The figure comes from Property Claim Services and does not include claims paid by the National Flood Insurance Program, which could add another $7 billion to the tab, Hartwig said. The total, which was made up of claims from 1.52 million policyholders, makes Sandy the third most costly hurricane in U.S. history, he said, falling behind hurricanes Andrew and Katrina.

Hartwig's comments came during a presentation he gave as part of Munich Re's review of natural catastrophes in the first half of the year. Munich Re found that natural catastrophes in the first half of the year across the globe tallied insured losses of about $13 billion. Insured losses from events in the U.S. during the first six months totaled about $8 billion, with the vast majority of that coming from severe thunderstorms.

Sandy's cost fell right in the middle of the overall range of $10 billion to $25 billion given by catastrophe modelers. Eqecat gave a range of $10 billion to $20 billion, and RMS estimated $20 billion to $25 billion.

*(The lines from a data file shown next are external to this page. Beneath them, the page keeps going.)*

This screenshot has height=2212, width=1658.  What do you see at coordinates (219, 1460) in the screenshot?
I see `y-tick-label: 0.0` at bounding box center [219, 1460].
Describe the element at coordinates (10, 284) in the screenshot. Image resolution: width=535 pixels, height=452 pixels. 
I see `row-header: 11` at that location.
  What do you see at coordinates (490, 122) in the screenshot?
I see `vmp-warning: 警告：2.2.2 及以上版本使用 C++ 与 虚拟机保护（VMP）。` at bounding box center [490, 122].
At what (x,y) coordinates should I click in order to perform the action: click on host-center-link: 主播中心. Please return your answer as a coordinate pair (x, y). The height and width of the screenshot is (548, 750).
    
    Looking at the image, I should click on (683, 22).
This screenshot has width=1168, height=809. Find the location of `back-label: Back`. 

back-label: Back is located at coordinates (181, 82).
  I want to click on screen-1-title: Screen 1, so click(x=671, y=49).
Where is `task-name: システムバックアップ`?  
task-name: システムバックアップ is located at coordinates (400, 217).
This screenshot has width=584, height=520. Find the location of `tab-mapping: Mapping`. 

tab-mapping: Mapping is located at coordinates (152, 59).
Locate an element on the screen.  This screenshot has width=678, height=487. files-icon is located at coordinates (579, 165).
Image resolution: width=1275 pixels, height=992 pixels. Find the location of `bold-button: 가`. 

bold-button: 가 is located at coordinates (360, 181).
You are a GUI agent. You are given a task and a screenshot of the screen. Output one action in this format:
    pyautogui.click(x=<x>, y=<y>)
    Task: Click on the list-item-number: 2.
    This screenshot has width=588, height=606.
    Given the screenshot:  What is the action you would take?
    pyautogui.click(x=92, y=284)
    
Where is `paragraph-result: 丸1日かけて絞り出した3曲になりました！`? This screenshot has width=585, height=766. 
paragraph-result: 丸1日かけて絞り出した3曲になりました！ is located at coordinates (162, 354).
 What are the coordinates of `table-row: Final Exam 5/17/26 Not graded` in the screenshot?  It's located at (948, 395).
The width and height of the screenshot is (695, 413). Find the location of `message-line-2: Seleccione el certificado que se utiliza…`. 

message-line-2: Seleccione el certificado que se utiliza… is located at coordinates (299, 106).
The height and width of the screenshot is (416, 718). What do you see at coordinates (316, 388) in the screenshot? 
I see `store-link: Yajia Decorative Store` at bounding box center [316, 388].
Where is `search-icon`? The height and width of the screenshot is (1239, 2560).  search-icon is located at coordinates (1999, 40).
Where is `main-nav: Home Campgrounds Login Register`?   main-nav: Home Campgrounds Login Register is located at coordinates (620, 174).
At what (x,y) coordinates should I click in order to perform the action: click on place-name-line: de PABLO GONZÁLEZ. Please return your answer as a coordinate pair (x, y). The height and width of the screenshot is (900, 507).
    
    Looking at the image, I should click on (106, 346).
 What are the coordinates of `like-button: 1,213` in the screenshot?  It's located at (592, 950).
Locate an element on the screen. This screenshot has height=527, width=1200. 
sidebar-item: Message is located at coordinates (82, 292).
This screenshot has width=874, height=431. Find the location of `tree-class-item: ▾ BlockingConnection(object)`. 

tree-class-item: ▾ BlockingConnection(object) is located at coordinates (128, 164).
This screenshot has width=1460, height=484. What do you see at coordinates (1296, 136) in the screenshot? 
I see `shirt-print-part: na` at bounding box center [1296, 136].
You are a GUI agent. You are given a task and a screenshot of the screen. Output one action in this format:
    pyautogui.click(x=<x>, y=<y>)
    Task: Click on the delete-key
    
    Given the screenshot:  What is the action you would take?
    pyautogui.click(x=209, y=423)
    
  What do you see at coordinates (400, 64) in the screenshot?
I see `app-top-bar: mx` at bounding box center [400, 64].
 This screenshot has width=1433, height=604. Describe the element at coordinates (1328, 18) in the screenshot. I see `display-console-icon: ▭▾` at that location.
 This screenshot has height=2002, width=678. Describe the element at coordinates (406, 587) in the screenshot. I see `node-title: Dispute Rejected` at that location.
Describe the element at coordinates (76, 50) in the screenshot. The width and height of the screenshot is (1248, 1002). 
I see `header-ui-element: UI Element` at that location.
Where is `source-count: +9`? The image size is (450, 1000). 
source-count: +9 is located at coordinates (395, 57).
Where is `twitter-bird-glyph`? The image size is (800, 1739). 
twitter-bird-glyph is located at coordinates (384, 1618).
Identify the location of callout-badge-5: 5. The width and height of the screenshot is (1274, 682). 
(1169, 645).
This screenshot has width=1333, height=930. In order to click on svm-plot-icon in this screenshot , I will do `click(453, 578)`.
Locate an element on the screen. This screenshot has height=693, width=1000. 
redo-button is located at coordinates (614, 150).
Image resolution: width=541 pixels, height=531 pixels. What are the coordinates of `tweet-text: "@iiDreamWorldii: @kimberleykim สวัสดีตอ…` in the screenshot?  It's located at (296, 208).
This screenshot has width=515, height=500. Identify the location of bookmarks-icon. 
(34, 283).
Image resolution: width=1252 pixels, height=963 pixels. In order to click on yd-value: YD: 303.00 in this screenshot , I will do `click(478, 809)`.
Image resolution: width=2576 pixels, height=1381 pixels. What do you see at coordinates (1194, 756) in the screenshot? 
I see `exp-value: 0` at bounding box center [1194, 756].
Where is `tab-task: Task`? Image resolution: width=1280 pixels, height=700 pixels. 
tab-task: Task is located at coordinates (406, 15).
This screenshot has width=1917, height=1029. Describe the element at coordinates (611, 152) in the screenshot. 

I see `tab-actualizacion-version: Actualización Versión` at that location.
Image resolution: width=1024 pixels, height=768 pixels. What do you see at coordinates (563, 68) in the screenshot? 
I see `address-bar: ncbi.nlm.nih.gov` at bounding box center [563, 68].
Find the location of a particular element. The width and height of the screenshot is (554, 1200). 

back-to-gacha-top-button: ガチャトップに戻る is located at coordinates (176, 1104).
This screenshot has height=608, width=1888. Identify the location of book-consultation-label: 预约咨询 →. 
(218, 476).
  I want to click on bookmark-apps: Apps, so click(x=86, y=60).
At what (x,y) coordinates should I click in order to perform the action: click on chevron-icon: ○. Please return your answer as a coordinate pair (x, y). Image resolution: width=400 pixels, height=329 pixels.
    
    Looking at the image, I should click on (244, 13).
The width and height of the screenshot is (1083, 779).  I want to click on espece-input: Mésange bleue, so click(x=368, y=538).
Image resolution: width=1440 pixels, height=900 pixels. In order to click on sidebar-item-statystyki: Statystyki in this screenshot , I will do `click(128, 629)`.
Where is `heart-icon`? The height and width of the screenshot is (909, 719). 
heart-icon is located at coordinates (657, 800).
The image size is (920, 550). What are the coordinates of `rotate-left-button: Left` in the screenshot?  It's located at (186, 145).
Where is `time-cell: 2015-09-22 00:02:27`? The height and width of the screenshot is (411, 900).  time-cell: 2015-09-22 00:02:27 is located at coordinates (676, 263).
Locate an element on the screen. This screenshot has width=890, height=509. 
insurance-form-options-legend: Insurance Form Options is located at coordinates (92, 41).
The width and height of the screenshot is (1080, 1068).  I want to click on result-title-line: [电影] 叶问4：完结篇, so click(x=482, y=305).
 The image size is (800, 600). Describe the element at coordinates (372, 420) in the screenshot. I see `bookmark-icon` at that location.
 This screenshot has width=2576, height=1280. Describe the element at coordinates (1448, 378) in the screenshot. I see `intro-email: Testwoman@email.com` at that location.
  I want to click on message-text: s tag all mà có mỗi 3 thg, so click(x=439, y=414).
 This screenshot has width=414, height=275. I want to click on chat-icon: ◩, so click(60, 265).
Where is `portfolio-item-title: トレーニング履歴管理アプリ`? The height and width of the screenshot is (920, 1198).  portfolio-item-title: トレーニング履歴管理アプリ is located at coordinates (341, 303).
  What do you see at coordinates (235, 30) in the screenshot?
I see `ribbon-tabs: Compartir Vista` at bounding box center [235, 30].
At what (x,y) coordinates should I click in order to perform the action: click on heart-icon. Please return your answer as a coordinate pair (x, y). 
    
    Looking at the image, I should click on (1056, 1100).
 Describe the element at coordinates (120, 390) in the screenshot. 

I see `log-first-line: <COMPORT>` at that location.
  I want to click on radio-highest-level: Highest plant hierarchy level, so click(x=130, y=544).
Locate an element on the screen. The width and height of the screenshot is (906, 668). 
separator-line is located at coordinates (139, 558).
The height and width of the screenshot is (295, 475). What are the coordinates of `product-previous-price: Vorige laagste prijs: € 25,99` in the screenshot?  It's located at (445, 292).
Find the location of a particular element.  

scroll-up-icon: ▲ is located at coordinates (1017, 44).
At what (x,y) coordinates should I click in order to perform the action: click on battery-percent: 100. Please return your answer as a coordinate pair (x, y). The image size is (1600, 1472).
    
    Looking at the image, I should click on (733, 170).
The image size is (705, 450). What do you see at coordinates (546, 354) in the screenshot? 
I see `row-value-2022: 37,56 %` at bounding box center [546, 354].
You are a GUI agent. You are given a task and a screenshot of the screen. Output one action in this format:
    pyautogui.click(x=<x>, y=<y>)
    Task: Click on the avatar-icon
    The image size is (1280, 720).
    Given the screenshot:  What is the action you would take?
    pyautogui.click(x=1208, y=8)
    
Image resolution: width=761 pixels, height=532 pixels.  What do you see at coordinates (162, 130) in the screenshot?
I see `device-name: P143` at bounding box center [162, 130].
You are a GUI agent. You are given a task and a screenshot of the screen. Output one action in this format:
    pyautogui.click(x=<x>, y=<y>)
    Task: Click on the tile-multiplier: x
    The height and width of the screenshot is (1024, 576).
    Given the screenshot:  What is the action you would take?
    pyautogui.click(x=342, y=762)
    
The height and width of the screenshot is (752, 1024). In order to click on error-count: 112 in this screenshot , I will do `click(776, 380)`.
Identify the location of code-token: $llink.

AIR Worldwide pegged the losses at $16 billion to $22 billion.

Dollars paid out to commercial lines made up nearly half of Sandy's cost, according to Hartwig's presentation, but made up only about 13% of the number of claims. The average Sandy-related commercial lines payout was about $44,600, while the average homeowners' payout was about $6,600. The average vehicle claim was about $11,000 and the average NFIP payout was about $52,000.

Some claims came in less expensive than expected, leading to reserve releases that helped to elevate the underwriting performance of the U.S. property/casualty industry in the first quarter, Hartwig said. He said the industry turned in a 94.8 combined ratio for the first quarter of 2013, but he expects the figure to rise for the first half of the year when second quarter numbers come in over the next few weeks. The rise will be primarily due to increased catastrophes, he said.

"But the (first half) number will be substantially lower than what we saw in 2011 or 2012," Hartwig said. "That is largely due to lower catastrophe losses, although I will say in the first part of 2013 some of this is associated with reserve releases associated with Hurricane Sandy losses, which came in somewhat below what some insurers expected."